Dordogne : un couple condamné à faire taire les grenouilles


Quand tu restes à la campagne et que tu ne tolères pas les bruits naturels des animaux, mieux vaut déménger en ville. Franchement ! L’être humain empiète sur le terrain des animaux et rien donner en retour ? Quand on est rendu à ne plus tolérer des cris d’enfants qui s’amusent dehors, les chants des oiseaux à l’aube, ou encore les croassements des grenouilles, c’est qu’on est atteint d’une grande intolérance
Nuage

 

Dordogne : un couple condamné à faire taire les grenouilles

 

PAR CHLOÉ DURAND-PARENTI

Le coassement des grenouilles installées dans leur mare indispose leurs voisins.

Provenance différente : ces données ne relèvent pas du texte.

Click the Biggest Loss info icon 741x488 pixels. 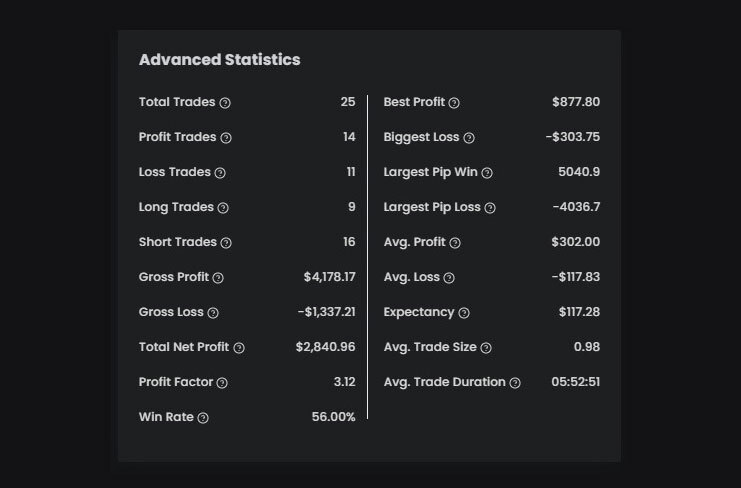click(x=469, y=138)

La justice ordonne la mise à mort du plan d’eau.

 

Nul n’est censé ignorer la loi, alors sachez-le : le coassement des grenouilles peut être considéré comme du tapage nocturne ! Ces bruyants batraciens peuvent ainsi, s’ils ont élu domicile chez vous, vous valoir une condamnation devant un tribunal. Cette mésaventure vient de survenir à Annie et Michel Pecheras, un couple vivant à Grignols, un petit hameau situé en Dordogne, non loin de Périgueux.

Leurs voisins, exaspérés par les quelques dizaines de grenouilles installées dans leur mare, ont porté plainte il y a maintenant plusieurs années, exigeant la mise à mort du plan d’eau de 300 mètres carrés. En 2012, statuant en première instance, le tribunal de Périgueux les a déboutés de leur demande, donnant raison aux Pecheras. Seulement voilà : saisie à son tour, la cour d’appel de Bordeaux, elle, n’a pas suivi. Elle a considéré que le chant des rainettes à la saison des amours (qui dure environ deux mois), évalué à 63 décibels par un expert, constituait une réelle nuisance sonore. Elle a condamné Annie et Michel Pécheras à combler leur mare.

Une mare plus que centenaire

Le couple est dans l’incompréhension.

« C’est un endroit très paisible. Moi, je viens me reposer ici une demi-heure tous les soirs », raconte Annie, citée par France Bleu Périgord, les larmes aux yeux à l’idée que ce « petit paradis » puisse disparaître. « On est à la campagne, c’est malheureux de ne pas pouvoir supporter le bruit des animaux », renchérit son mari.

Selon eux, la mare est inscrite au cadastre du village depuis plus d’un siècle. Aussi le couple envisage-t-il de se pourvoir en cassation, en dépit des importants frais de justice qu’ils ont déjà été contraints d’engager. Tous deux espèrent parvenir à faire reconnaître l’utilité de leur mare.

« Si les pompiers doivent venir éteindre un feu, c’est le point d’eau le plus proche », argue Michel, qui a également contacté l’association de défense des animaux sauvages pour l’aider à défendre cette « zone humide » menacée.